Later she reflects on Hindu concepts of life after death when she says, “I will die in a glow. Samsara, samsara—I will never die.” She also taps into Jewish spiritual elements, from “The Burning Bush is a Blackberry Bush” to “613 Mizvot,” winner of the Academy of American Poets Andrew Julius Gutow Prize.
Town Crier contains many golems, but not the familiar ones from traditional Jewish folklore. In those, the soulless golem, a blindly obedient clay creature, protects Jews from persecution but stirs up chaos. Matthes, however, writes of surprisingly sexualized golems, male and female:
Sometimes women like me are called golems, too.
Not human until another human beats inside us.
She refers to the translation of the Hebrew word for “golem,” which means something incomplete or unfinished, like an embryo.
His body took the shape of the letter Tet,
Letter of concealed good,
Letter of the fetus.
In recurring themes, grief for her friend mingles with loss of the unborn.

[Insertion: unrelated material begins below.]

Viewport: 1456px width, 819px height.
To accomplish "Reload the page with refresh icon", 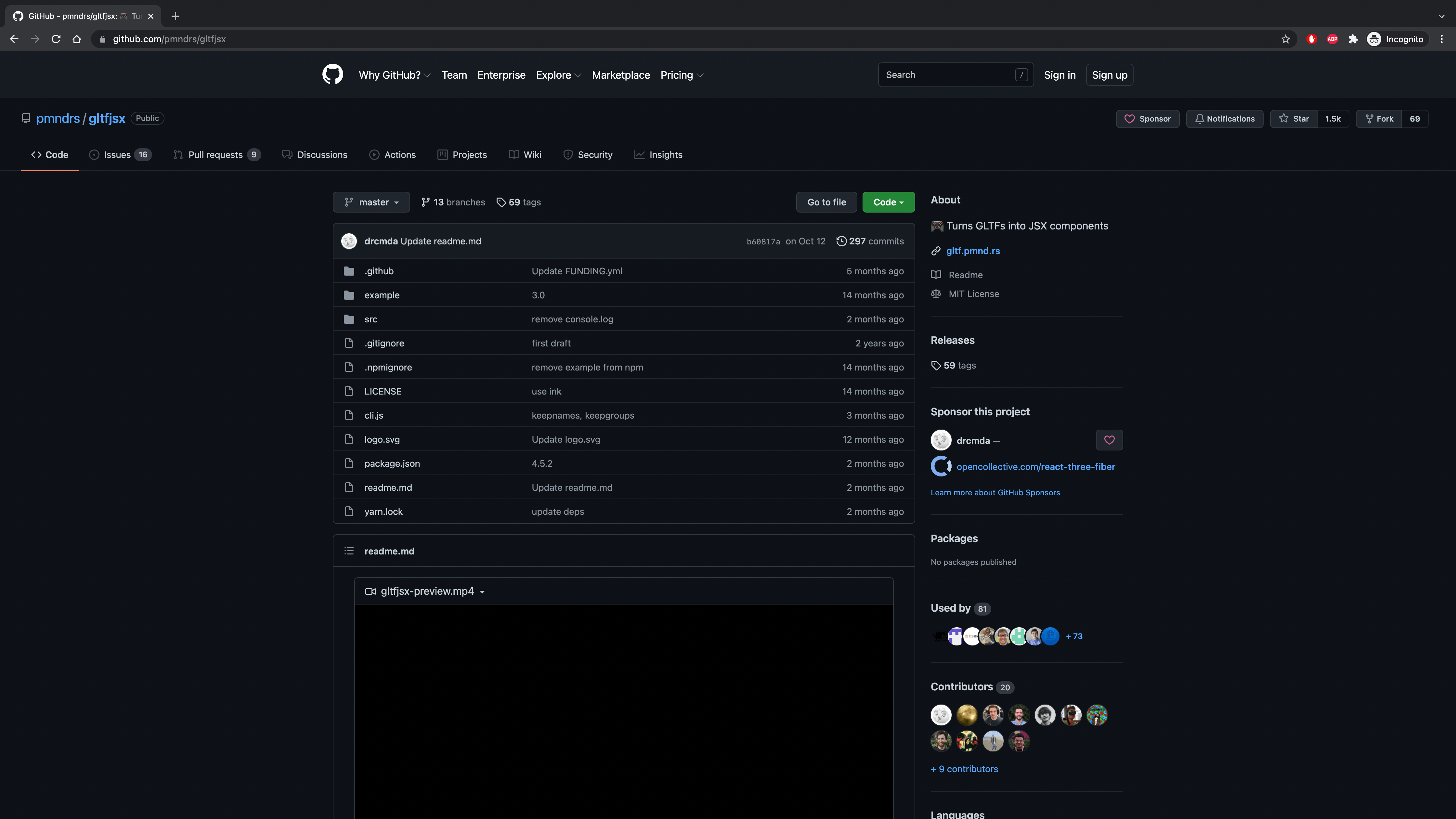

Town Crier takes the reader to unexpected places, perhaps to unfamiliar references in the layers of her work. If a reader sometimes asks, “What am I missing?” it’s an intriguing invitation to return to the text, which reveals more on each reading.
Sarah Matthes is a poet from central New Jersey. Her debut collection of poetry, Town Crier, won the 2020 Lexi Rudnitsky First Book Prize. Poems have appeared or are forthcoming with Pleiades, the Iowa Review, Black Warrior Review, Yalobusha Review, poets.org, and elsewhere. Matthes has received support for her work from the Yiddish Book Center, and is the recipient of the 2019 Tor House Prize from the Robinson Jeffers Foundation and the 2019 Andrew Julius Gutow Prize from the Academy of American Poets. She holds an MFA from the Michener Center for Writers and a BA in English and creative writing from Yale University. She serves as the managing editor of Bat City Review and lives in Austin, Texas.